[Start of Attachment]
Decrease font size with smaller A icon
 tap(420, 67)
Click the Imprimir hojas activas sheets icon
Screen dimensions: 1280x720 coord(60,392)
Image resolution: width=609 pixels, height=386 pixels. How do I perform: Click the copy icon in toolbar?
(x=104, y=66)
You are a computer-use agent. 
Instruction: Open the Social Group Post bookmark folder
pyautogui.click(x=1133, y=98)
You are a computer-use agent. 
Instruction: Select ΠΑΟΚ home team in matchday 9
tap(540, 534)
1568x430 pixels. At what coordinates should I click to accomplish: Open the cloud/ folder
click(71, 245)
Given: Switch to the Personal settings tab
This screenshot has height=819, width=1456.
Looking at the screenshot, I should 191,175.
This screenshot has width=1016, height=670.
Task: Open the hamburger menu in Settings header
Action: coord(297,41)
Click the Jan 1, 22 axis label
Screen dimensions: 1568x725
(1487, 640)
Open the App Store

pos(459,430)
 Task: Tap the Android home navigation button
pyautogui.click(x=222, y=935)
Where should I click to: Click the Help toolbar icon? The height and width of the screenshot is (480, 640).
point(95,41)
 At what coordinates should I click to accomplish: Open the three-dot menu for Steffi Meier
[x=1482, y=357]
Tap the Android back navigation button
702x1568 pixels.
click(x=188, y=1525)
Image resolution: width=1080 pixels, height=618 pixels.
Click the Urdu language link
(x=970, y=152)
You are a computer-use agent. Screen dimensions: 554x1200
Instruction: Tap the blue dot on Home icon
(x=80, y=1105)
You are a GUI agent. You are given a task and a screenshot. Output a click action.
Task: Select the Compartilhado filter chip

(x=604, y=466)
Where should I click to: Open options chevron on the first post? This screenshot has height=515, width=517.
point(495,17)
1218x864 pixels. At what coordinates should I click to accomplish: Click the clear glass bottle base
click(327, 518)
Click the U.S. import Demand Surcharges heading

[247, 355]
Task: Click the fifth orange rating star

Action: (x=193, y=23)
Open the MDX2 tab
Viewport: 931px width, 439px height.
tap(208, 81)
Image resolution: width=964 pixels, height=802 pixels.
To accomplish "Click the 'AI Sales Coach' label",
[End of Attachment]
**DIRECTIONS FOR THIS TASK:**
Return each line from the data where the string "agent" can be found.

**WRITTEN ANSWER:**
You are a computer-use agent. 
You are a computer-use agent. 
You are a computer-use agent. Screen dimensions: 554x1200
You are a GUI agent. You are given a task and a screenshot. Output a click action.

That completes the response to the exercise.